Joelle Taylor is a poet, playwright and author. She settled in London after hitchhiking there from Lancashire, where she was brought up.

Career
In 2000, Taylor was UK Performance Poetry slam Champion. She founded SLAMbassadors, the UK’s national youth slam championships, for The Poetry Society in 2001, and was its artistic director and national coach until 2018. Her collection, Songs My Enemy Taught Me was published by longtime collaborator Anthony Anaxagorou in 2017, through his company, Out-Spoken Press, and she has contributed the foreword to a children's poetry anthology published in 2017 by Otter-Barry Books. She was awarded a Fellowship of the Arts in 2016, and was long listed for the Jerwood Compton Poetry Fellowship in 2017.

She has toured the UK several times as a solo poet, as well as Australia and South East Asia in 2018.

She is the poet in residence at a number of schools, and performs and teaches across the country. She is a Subject for Study on the OCR GCSE English curriculum.

Her current emphasis is on working with groups of marginalised women globally, and on publishing their writing on her website, as well as on her online blog The Night Alphabet to coincide with her debut book of short stories of the same name.

She co-curates and hosts Out-Spoken, a monthly live poetry and music night currently in long term residence at London's Southbank Centre. She is commissioning editor of Out-Spoken Press for 2021–22.

Taylor won the 2021 T. S. Eliot Prize and a 2022 Polari Prize for C+nto: & Othered Poems.

Personal life
Taylor is based in London.

**BRIEF A:** Copy the entries verbatim, beginning with the line that contains "Click the TWT logo (x=1104, y=80)" and continuing through the final entry, with both endpoints included.

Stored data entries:
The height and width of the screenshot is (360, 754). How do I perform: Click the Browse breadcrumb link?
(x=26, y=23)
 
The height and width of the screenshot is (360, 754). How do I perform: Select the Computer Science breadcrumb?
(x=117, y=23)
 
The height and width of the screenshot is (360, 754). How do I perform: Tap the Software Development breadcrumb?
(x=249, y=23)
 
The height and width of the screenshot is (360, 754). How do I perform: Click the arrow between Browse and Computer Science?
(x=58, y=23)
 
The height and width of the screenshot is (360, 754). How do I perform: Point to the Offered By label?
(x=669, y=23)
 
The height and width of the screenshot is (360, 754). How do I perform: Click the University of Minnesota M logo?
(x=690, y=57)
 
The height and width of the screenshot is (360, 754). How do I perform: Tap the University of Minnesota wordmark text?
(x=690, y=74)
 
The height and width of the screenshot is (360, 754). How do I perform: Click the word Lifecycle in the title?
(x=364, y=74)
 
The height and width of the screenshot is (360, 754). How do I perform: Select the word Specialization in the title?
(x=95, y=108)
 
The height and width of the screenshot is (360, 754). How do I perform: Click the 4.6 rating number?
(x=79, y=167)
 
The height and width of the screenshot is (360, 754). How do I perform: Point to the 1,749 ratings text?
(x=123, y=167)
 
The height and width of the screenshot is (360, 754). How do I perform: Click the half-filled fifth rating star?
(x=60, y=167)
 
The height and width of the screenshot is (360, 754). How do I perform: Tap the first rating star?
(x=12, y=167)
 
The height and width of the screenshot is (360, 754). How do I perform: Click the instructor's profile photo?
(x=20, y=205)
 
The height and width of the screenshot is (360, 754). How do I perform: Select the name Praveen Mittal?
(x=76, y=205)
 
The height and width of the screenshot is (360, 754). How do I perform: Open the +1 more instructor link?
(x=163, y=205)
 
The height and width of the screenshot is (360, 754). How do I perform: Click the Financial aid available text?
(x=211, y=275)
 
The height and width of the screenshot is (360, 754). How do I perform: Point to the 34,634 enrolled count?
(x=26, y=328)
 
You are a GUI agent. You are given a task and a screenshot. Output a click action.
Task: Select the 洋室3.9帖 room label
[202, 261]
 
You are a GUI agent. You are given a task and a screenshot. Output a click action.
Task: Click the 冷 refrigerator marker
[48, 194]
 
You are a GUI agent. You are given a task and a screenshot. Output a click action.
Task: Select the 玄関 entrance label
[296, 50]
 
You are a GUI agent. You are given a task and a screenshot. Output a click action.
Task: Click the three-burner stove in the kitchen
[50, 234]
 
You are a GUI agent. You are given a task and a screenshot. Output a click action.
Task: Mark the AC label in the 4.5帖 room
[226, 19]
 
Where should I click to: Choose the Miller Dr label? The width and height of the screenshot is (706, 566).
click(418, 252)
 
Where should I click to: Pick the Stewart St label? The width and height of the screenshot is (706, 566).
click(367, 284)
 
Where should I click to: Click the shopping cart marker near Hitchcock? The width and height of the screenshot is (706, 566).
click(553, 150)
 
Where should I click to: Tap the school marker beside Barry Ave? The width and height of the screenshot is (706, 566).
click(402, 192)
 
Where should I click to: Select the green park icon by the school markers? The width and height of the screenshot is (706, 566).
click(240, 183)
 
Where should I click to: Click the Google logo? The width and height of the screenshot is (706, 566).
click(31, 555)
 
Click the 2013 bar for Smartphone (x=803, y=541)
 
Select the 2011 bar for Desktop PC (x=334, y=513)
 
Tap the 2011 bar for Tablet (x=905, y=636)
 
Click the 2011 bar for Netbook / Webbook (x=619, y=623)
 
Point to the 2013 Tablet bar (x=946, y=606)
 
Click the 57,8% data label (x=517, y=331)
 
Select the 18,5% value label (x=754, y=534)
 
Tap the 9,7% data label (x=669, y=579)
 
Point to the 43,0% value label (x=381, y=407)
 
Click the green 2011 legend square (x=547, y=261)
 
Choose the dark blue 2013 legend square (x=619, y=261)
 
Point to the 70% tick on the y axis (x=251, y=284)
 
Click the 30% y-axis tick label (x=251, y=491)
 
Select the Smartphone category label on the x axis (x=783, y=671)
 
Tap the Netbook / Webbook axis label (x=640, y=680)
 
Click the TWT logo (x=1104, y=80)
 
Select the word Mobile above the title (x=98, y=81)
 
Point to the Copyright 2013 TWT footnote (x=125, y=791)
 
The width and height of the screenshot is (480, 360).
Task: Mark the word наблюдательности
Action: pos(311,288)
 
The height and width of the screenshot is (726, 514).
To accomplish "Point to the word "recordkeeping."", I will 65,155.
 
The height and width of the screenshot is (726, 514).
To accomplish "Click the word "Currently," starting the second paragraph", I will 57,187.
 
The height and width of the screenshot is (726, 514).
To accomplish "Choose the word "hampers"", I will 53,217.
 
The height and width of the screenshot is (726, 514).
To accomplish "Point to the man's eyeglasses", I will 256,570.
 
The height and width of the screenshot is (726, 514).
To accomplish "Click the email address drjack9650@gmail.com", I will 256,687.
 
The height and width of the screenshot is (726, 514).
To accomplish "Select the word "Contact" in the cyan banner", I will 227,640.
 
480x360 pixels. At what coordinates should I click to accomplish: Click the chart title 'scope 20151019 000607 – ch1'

**BRIEF B:** Reproduce the entire Joelle Taylor biography verbatim.

**EXPECTED OUTPUT A:**
Click the TWT logo (x=1104, y=80)
 
Select the word Mobile above the title (x=98, y=81)
 
Point to the Copyright 2013 TWT footnote (x=125, y=791)
 
The width and height of the screenshot is (480, 360).
Task: Mark the word наблюдательности
Action: pos(311,288)
 
The height and width of the screenshot is (726, 514).
To accomplish "Point to the word "recordkeeping."", I will 65,155.
 
The height and width of the screenshot is (726, 514).
To accomplish "Click the word "Currently," starting the second paragraph", I will 57,187.
 
The height and width of the screenshot is (726, 514).
To accomplish "Choose the word "hampers"", I will 53,217.
 
The height and width of the screenshot is (726, 514).
To accomplish "Point to the man's eyeglasses", I will 256,570.
 
The height and width of the screenshot is (726, 514).
To accomplish "Click the email address drjack9650@gmail.com", I will 256,687.
 
The height and width of the screenshot is (726, 514).
To accomplish "Select the word "Contact" in the cyan banner", I will 227,640.
 
480x360 pixels. At what coordinates should I click to accomplish: Click the chart title 'scope 20151019 000607 – ch1'

**EXPECTED OUTPUT B:**
Joelle Taylor is a poet, playwright and author. She settled in London after hitchhiking there from Lancashire, where she was brought up.

Career
In 2000, Taylor was UK Performance Poetry slam Champion. She founded SLAMbassadors, the UK’s national youth slam championships, for The Poetry Society in 2001, and was its artistic director and national coach until 2018. Her collection, Songs My Enemy Taught Me was published by longtime collaborator Anthony Anaxagorou in 2017, through his company, Out-Spoken Press, and she has contributed the foreword to a children's poetry anthology published in 2017 by Otter-Barry Books. She was awarded a Fellowship of the Arts in 2016, and was long listed for the Jerwood Compton Poetry Fellowship in 2017.

She has toured the UK several times as a solo poet, as well as Australia and South East Asia in 2018.

She is the poet in residence at a number of schools, and performs and teaches across the country. She is a Subject for Study on the OCR GCSE English curriculum.

Her current emphasis is on working with groups of marginalised women globally, and on publishing their writing on her website, as well as on her online blog The Night Alphabet to coincide with her debut book of short stories of the same name.

She co-curates and hosts Out-Spoken, a monthly live poetry and music night currently in long term residence at London's Southbank Centre. She is commissioning editor of Out-Spoken Press for 2021–22.

Taylor won the 2021 T. S. Eliot Prize and a 2022 Polari Prize for C+nto: & Othered Poems.

Personal life
Taylor is based in London.